▸ **EXERCISE DIRECTIONS**
Give again, word for word, every line in the entries below from the line with "The height and width of the screenshot is (720, 1280)." up to and including the line with "Given: Select the MYGAME.exe RPG icon", and no other line.

▸ **MATERIALS PROVIDED**
########################################

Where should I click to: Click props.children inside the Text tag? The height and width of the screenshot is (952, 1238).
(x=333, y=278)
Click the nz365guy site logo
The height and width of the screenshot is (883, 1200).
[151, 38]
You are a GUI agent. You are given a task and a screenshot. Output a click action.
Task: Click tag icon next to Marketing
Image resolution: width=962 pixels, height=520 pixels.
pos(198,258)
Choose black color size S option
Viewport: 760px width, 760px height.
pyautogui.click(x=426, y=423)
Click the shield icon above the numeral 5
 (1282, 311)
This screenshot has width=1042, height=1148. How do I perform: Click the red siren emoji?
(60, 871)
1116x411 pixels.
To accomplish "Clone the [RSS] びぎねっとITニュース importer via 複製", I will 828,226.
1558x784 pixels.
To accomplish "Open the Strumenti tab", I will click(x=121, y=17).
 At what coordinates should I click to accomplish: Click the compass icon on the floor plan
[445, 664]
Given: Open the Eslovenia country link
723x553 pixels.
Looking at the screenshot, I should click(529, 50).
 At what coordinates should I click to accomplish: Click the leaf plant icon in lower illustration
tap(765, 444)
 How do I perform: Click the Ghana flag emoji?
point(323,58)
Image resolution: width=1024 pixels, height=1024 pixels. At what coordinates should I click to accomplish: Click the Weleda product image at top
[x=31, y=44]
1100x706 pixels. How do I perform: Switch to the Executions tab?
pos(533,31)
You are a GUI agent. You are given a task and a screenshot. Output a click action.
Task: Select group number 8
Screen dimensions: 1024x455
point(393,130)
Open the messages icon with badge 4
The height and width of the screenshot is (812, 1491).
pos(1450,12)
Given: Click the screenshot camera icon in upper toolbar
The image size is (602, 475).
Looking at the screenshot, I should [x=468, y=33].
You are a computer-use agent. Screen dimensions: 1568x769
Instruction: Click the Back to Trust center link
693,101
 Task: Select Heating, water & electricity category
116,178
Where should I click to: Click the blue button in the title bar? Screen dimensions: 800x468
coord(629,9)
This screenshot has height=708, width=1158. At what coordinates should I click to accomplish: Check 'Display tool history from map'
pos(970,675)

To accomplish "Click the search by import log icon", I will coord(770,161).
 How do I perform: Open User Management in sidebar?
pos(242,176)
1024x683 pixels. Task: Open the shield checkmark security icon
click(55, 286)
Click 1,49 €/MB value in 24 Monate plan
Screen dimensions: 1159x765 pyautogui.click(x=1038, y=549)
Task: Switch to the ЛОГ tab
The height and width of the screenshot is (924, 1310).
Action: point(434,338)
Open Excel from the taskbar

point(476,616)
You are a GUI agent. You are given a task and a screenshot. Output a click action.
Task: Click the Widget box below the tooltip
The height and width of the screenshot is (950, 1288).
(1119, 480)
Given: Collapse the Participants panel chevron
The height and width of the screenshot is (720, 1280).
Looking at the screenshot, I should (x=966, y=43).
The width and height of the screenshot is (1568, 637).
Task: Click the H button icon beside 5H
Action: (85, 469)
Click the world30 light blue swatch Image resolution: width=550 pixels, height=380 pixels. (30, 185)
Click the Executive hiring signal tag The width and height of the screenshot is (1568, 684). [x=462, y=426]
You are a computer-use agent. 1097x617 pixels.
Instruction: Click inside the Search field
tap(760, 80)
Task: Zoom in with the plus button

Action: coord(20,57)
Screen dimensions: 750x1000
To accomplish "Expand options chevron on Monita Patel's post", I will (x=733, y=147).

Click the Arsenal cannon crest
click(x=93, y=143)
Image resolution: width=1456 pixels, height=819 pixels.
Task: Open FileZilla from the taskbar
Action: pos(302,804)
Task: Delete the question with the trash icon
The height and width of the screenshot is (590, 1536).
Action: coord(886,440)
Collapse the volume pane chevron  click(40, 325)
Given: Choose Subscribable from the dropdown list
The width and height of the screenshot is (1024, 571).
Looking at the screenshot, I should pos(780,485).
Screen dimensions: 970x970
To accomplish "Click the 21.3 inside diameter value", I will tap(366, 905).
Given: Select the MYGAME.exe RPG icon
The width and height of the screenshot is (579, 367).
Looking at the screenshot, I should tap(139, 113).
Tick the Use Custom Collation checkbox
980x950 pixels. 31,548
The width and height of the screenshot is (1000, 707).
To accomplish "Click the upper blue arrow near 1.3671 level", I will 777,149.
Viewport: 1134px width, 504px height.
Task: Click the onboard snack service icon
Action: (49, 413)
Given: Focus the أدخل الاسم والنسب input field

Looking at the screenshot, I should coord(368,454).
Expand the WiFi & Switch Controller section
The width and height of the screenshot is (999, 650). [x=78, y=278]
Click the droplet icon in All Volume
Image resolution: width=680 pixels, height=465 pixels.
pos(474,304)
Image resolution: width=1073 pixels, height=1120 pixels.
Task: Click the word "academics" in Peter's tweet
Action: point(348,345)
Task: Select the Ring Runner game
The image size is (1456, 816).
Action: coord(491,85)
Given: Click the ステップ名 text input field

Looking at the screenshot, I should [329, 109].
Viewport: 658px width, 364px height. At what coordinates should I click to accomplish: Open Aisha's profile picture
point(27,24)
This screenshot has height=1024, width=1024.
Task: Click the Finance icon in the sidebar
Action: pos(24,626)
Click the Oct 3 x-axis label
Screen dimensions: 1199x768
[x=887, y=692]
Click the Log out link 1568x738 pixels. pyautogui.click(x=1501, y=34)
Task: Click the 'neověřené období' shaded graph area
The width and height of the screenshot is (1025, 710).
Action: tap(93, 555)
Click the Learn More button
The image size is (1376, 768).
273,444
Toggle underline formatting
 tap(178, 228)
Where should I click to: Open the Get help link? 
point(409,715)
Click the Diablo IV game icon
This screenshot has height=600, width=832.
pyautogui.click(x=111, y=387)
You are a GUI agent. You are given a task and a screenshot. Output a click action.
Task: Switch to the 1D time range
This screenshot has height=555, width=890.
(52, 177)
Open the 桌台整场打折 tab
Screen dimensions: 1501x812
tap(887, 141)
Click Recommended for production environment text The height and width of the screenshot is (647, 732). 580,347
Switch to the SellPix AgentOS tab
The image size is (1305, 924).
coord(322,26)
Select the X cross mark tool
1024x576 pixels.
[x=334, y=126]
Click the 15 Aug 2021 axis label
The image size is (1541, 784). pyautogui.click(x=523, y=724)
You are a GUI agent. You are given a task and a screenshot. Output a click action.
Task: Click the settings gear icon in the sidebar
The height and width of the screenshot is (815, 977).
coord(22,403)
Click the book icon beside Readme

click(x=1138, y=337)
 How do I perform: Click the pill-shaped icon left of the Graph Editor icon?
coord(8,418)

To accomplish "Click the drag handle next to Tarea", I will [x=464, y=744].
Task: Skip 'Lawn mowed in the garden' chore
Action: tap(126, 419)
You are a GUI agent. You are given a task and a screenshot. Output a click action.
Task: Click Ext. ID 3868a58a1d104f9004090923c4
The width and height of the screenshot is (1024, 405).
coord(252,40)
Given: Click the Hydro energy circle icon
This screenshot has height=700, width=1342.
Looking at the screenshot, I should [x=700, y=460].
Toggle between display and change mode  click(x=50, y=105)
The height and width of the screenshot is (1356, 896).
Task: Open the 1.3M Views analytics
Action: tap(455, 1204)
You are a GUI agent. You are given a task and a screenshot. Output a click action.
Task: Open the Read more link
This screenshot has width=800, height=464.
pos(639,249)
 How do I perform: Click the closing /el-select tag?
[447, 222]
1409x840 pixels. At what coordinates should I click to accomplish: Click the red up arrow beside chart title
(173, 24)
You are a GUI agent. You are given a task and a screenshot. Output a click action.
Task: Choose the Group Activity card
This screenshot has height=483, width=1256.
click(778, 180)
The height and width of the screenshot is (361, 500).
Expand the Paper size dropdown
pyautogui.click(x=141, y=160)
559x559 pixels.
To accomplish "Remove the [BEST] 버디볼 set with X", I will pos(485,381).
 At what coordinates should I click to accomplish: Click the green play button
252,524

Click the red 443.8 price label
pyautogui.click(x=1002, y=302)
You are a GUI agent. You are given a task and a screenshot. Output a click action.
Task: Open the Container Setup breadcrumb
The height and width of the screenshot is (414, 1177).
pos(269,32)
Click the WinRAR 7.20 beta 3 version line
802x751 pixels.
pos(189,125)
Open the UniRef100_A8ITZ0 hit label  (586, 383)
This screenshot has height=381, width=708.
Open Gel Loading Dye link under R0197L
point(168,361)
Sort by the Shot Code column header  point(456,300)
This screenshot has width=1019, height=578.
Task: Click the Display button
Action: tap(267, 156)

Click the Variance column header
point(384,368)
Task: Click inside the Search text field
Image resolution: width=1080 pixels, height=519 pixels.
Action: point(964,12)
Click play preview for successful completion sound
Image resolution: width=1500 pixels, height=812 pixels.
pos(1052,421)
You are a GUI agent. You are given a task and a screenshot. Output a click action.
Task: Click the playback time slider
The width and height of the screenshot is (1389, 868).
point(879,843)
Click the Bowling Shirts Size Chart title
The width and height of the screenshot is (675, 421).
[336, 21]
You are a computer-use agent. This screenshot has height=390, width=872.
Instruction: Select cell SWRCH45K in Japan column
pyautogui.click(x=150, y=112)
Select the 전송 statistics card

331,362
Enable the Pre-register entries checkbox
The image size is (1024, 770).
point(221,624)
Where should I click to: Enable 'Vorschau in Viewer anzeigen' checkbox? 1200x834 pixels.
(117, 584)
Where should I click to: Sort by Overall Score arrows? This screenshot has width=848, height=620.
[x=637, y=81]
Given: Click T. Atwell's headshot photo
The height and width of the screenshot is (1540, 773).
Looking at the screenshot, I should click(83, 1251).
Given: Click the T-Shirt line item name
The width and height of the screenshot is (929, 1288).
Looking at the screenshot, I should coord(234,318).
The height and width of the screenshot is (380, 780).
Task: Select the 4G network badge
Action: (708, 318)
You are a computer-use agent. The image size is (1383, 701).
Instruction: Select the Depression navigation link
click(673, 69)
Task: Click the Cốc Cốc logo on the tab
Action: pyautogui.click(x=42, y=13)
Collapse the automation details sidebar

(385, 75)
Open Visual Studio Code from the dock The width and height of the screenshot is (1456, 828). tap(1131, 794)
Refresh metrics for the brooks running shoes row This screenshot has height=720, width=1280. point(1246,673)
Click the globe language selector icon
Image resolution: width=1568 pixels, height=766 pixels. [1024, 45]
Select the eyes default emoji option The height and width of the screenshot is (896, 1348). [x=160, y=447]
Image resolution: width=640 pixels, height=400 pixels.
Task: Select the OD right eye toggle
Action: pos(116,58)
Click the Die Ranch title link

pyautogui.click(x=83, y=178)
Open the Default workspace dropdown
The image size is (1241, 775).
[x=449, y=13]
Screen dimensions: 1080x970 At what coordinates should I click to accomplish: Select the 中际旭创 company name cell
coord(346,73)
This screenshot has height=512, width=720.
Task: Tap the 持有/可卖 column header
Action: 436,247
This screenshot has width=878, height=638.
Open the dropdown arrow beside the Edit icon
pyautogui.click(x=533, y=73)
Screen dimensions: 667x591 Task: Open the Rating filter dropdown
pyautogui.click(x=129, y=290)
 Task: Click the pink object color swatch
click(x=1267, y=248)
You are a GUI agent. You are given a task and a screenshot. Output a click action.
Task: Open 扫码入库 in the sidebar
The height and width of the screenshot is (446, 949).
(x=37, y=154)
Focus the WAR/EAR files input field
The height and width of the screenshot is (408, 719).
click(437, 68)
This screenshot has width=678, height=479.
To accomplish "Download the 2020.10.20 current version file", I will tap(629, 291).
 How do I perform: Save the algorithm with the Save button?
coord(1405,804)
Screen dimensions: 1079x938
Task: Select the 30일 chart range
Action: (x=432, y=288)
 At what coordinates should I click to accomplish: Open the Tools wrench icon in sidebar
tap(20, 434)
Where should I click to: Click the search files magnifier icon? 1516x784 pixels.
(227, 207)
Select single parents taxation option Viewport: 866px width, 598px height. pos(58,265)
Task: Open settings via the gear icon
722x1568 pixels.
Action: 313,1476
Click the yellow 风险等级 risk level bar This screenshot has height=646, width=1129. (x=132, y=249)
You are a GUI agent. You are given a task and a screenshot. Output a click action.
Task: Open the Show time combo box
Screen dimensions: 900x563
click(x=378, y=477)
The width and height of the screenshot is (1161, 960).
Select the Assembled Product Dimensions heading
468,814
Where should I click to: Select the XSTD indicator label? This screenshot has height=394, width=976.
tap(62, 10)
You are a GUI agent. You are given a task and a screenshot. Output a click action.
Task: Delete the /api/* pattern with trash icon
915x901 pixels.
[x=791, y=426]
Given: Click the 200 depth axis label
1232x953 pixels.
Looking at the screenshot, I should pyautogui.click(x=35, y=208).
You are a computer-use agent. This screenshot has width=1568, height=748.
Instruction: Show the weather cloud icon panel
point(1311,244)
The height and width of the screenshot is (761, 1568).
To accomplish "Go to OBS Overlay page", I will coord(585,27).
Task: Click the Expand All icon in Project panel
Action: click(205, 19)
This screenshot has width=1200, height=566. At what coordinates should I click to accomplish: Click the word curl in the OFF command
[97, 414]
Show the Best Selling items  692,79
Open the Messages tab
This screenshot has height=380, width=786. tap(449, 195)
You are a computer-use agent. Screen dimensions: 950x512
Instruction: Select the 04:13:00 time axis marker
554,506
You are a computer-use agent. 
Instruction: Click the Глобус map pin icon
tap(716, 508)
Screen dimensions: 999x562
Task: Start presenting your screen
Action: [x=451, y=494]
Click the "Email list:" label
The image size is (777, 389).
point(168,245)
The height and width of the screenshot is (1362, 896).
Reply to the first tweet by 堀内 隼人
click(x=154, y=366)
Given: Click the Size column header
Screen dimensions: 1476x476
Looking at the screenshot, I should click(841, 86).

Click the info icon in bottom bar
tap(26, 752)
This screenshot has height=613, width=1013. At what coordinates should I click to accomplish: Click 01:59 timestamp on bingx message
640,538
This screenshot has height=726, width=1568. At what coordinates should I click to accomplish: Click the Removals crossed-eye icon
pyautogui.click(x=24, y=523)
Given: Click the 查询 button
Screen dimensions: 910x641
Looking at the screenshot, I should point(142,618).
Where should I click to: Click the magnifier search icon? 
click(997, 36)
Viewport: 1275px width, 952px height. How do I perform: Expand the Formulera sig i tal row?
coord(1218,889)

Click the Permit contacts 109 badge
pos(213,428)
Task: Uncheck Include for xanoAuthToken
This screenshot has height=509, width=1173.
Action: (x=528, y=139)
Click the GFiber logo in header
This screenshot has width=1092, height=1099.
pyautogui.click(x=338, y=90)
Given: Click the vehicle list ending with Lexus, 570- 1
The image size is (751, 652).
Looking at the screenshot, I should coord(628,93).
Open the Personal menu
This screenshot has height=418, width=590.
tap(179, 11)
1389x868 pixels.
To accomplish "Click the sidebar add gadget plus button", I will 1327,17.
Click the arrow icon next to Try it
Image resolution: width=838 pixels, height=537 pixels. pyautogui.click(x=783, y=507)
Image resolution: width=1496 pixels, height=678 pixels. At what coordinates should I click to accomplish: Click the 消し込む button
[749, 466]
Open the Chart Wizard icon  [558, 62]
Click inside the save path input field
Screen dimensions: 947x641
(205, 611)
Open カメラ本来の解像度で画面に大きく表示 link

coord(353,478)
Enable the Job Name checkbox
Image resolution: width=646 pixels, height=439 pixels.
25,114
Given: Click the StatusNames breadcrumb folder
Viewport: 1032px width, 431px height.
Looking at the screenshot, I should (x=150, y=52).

########################################

▸ **RESPONSE TO THIS EXERCISE**
The height and width of the screenshot is (720, 1280).
Looking at the screenshot, I should (x=966, y=43).
The width and height of the screenshot is (1568, 637).
Task: Click the H button icon beside 5H
Action: (85, 469)
Click the world30 light blue swatch Image resolution: width=550 pixels, height=380 pixels. (30, 185)
Click the Executive hiring signal tag The width and height of the screenshot is (1568, 684). [x=462, y=426]
You are a computer-use agent. 1097x617 pixels.
Instruction: Click inside the Search field
tap(760, 80)
Task: Zoom in with the plus button

Action: coord(20,57)
Screen dimensions: 750x1000
To accomplish "Expand options chevron on Monita Patel's post", I will (x=733, y=147).

Click the Arsenal cannon crest
click(x=93, y=143)
Image resolution: width=1456 pixels, height=819 pixels.
Task: Open FileZilla from the taskbar
Action: pos(302,804)
Task: Delete the question with the trash icon
The height and width of the screenshot is (590, 1536).
Action: coord(886,440)
Collapse the volume pane chevron  click(40, 325)
Given: Choose Subscribable from the dropdown list
The width and height of the screenshot is (1024, 571).
Looking at the screenshot, I should pos(780,485).
Screen dimensions: 970x970
To accomplish "Click the 21.3 inside diameter value", I will tap(366, 905).
Given: Select the MYGAME.exe RPG icon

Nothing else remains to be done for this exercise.